TESTO IN ESAME:
++++++++

La politica monetaria dopo il ritorno dell’inflazione
La Fed, non solo è intervenuta prima, ma anche in modo più massiccio, ha aumentato il tasso dei fondi federali in risposta all’inasprimento delle pressioni inflazionistiche, portandolo a livelli più alti rispetto a quelli della BCE.
L’Istituto di Francoforte, invece, ha adottato un approccio più cauto, attendendo più a lungo prima di aumentare i tassi di interesse e mantenendo il tasso di rifinanziamento a livelli inferiori rispetto a quelli della Fed.
Fig. 1: Tasso di inflazione US e Unione Monetaria Europea (EMU) – 2020-2023
Fonte: FRED, Federal Reserve Economic Data e BCE
“Nella figura 1 è riportata l’inflazione per Stati Uniti e Unione Monetaria Europea per il periodo 2019-2023. L’inflazione si ripresenta prepotentemente prima negli Stati Uniti e poi in Europa, modificando la visione di medio e lungo periodo delle banche centrali”. **
Fig. 2: US Federal Funds Rate e Tasso di Rifinanziamento (MRO) 2020-2023
Fonte: FRED, Federal Reserve Economic Data e BCE
“La figura 2 mostra l’andamento di due strumenti di politica monetaria usati rispettivamente da FED e BCE: il federal funds rate e il tasso di rifinanziamento.

++++++++

CONSEGNA: Nel testo sulla politica monetaria, in quale area l'inflazione si ripresenta per prima? Per questo lavoro le righe non servono.

MATERIALE FORNITO:
++++++++

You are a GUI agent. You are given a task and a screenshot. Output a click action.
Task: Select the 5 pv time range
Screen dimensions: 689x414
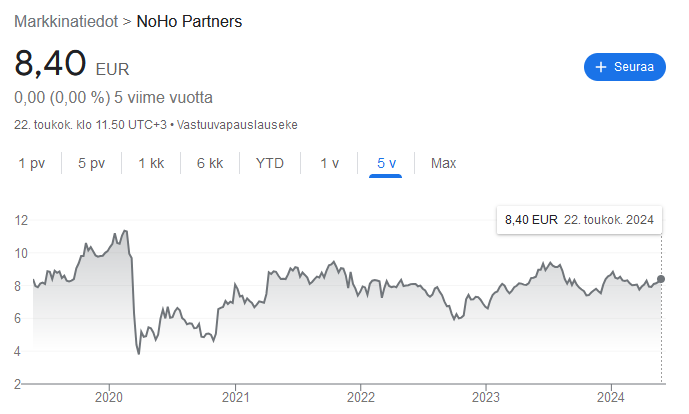(91, 163)
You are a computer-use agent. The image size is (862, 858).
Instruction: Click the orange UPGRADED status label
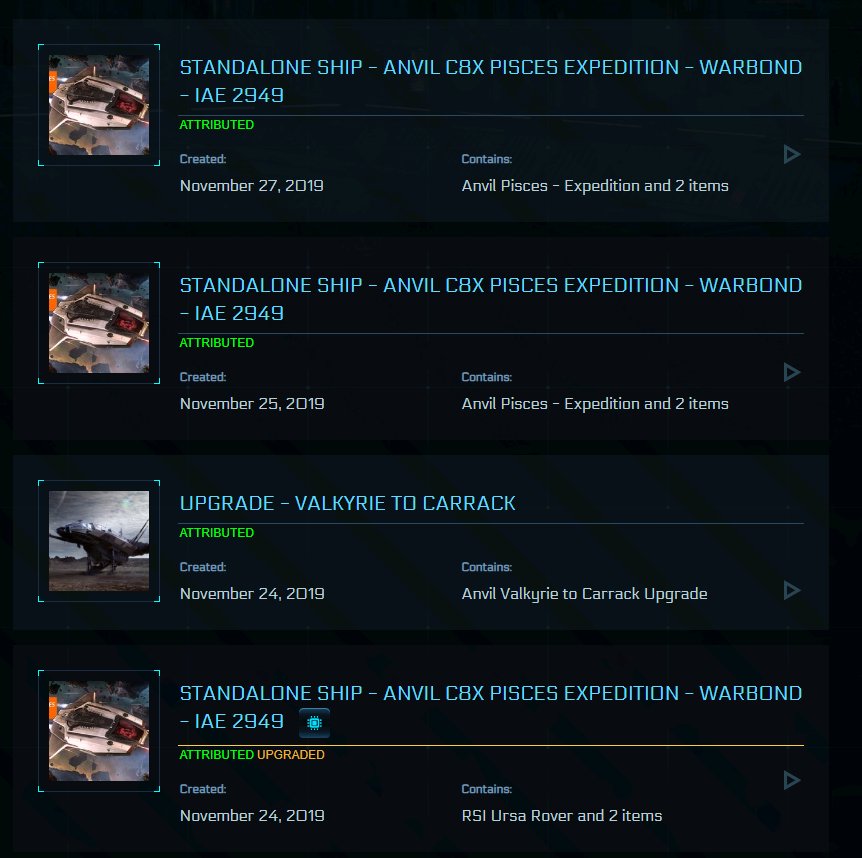click(291, 755)
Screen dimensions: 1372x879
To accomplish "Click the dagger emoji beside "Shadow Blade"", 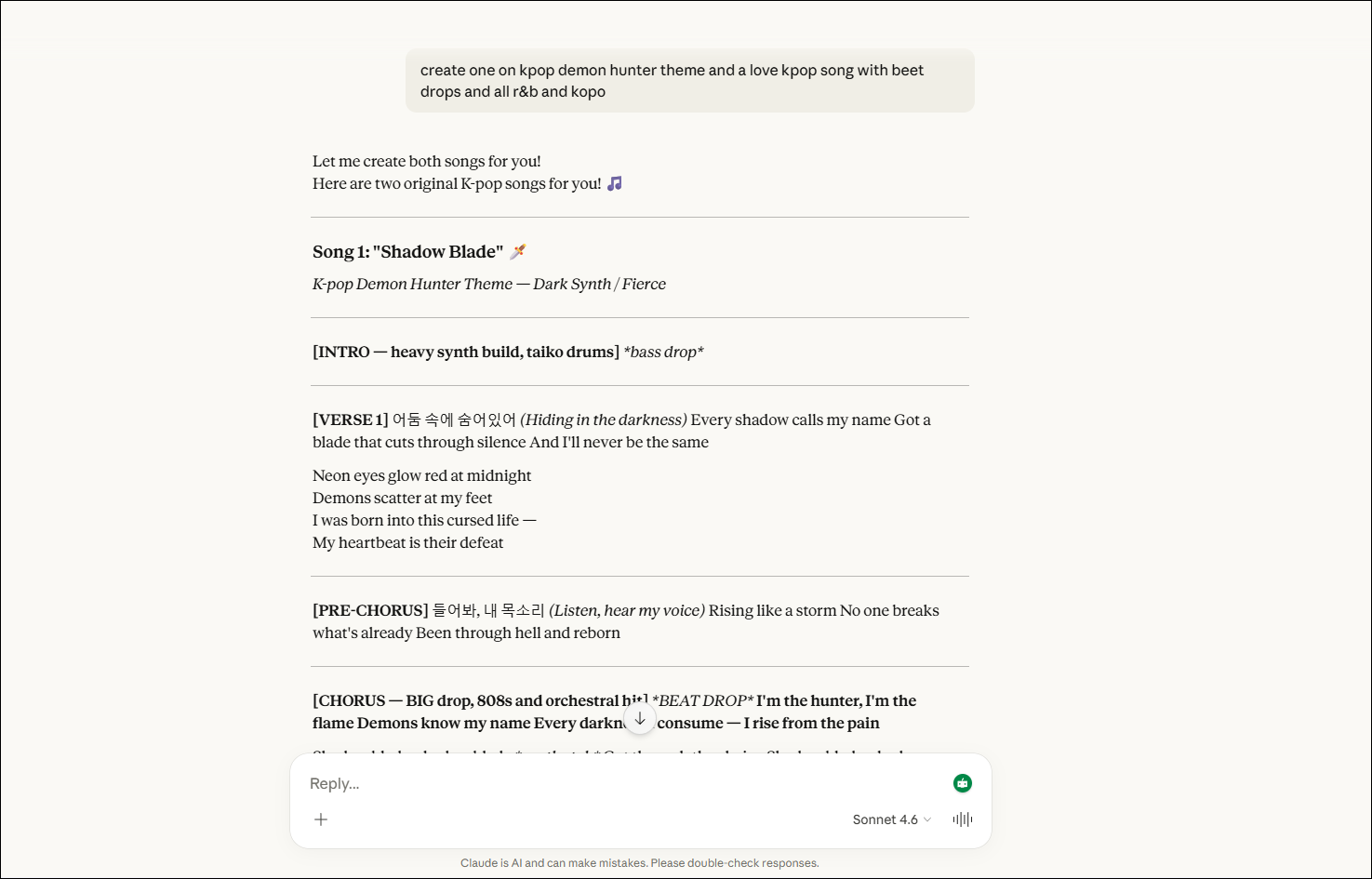I will pos(518,251).
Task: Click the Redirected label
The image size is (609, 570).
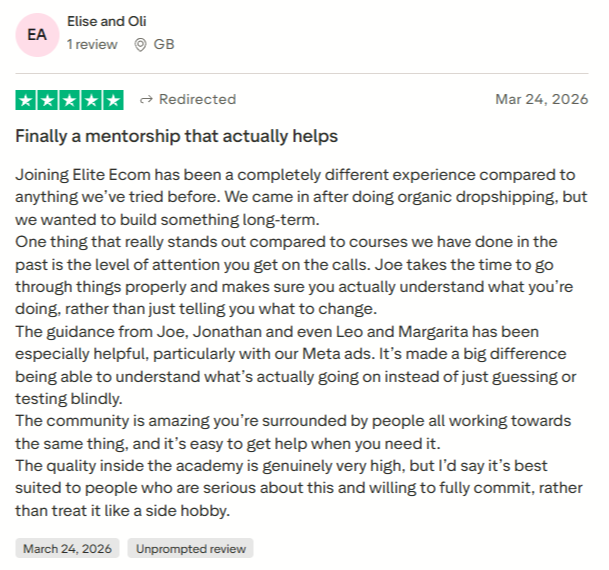Action: click(x=197, y=99)
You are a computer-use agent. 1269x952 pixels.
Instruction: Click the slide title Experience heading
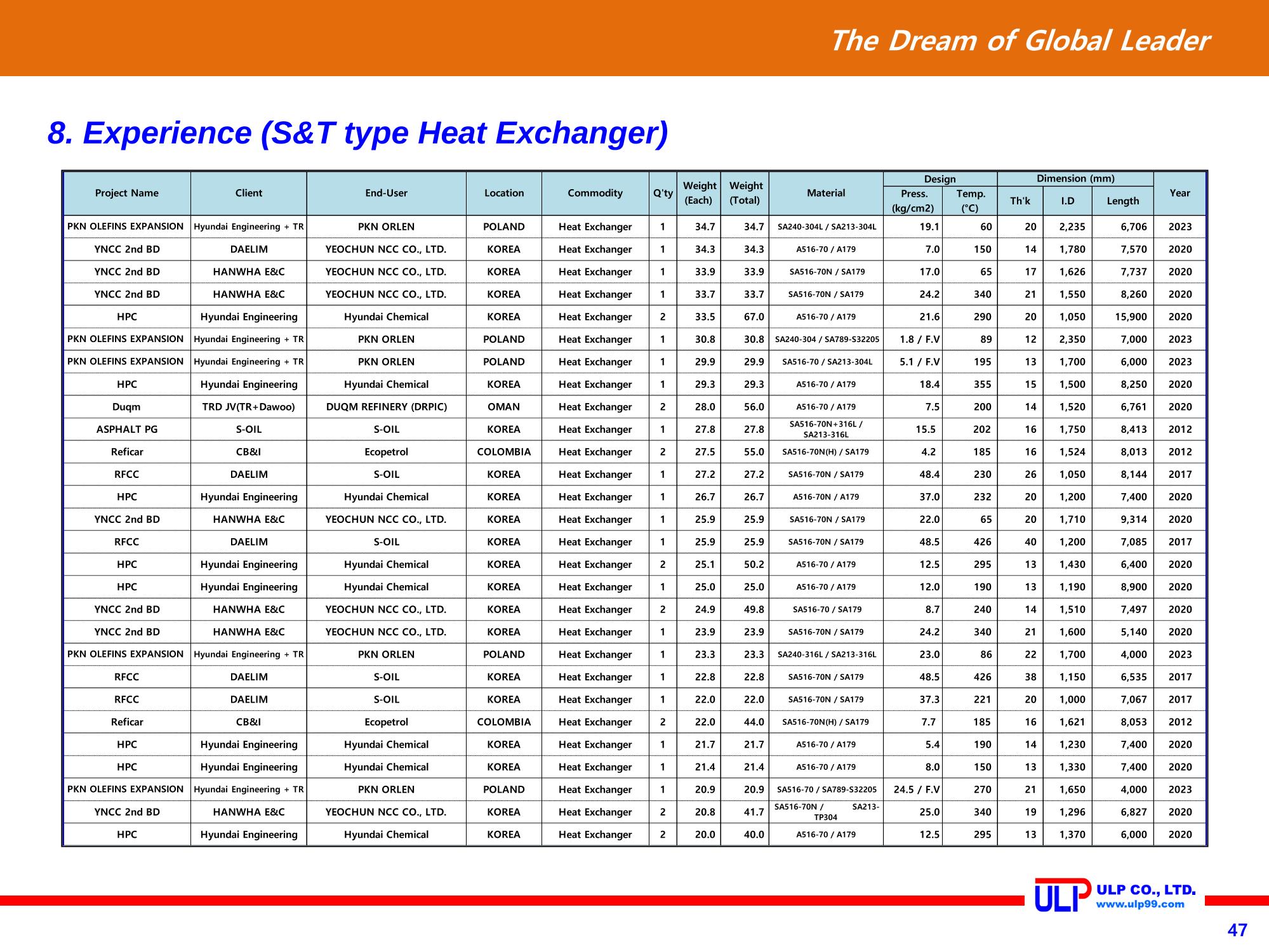pos(358,133)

++++++++

RISPOSTA SCRITTA: Negli Stati Uniti.